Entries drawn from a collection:
══════

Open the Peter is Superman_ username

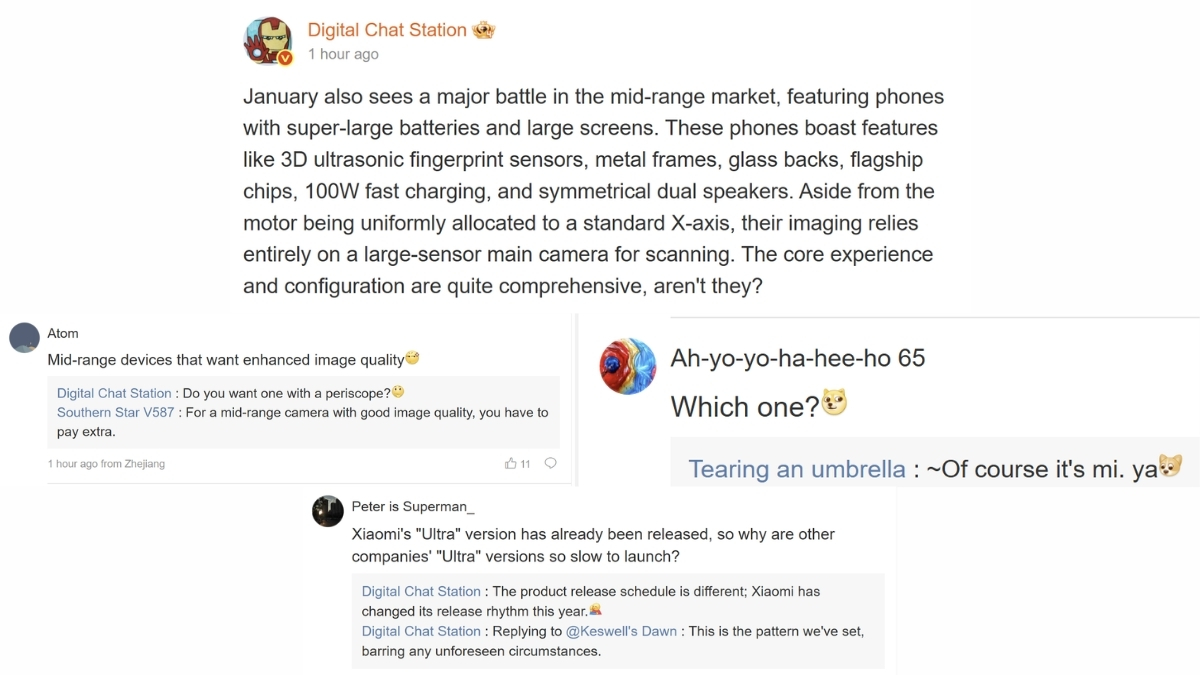413,507
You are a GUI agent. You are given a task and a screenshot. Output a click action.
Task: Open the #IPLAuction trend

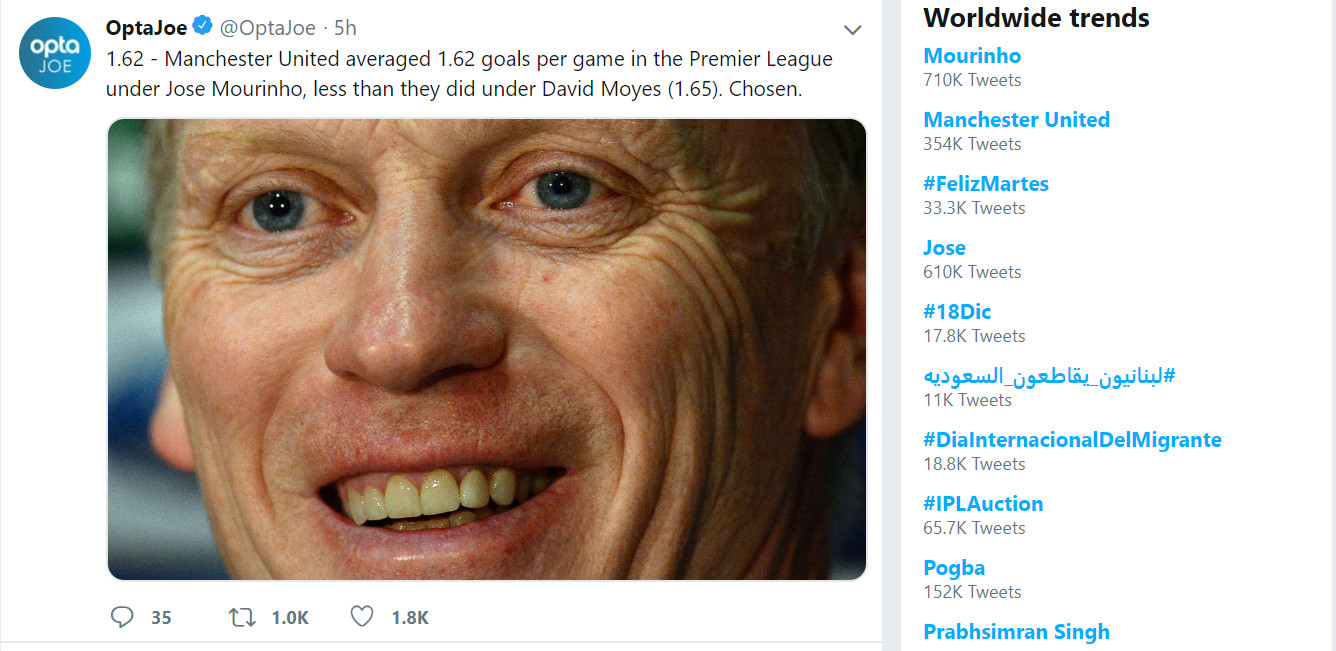tap(983, 504)
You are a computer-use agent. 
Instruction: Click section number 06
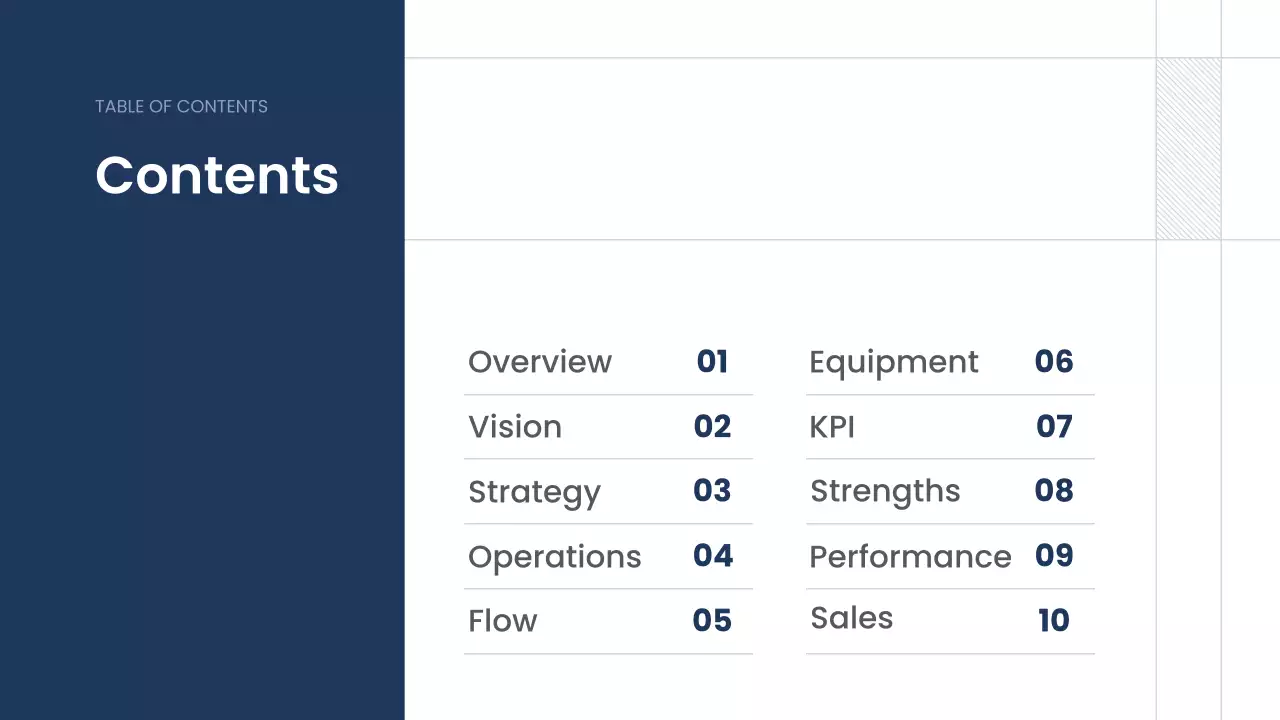(1054, 362)
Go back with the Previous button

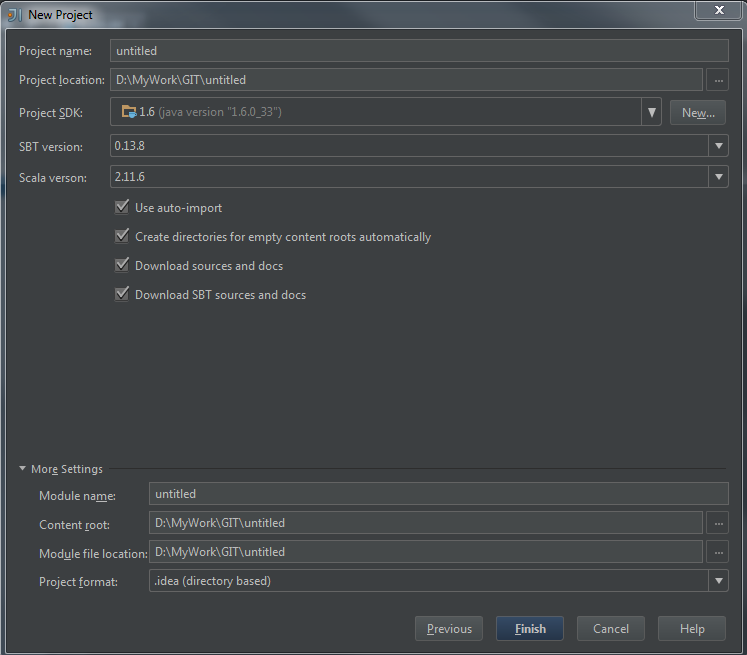449,629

══════

AIM:
Reproduce the lines of the material word for word, starting with the line that contains "You are a computer-use agent." and going on through the end of the material. Leave the pictures out of your answer.

OUTPUT OF THE EXERCISE:
You are a computer-use agent. 
Instruction: Click section number 06
(1054, 362)
Go back with the Previous button

449,629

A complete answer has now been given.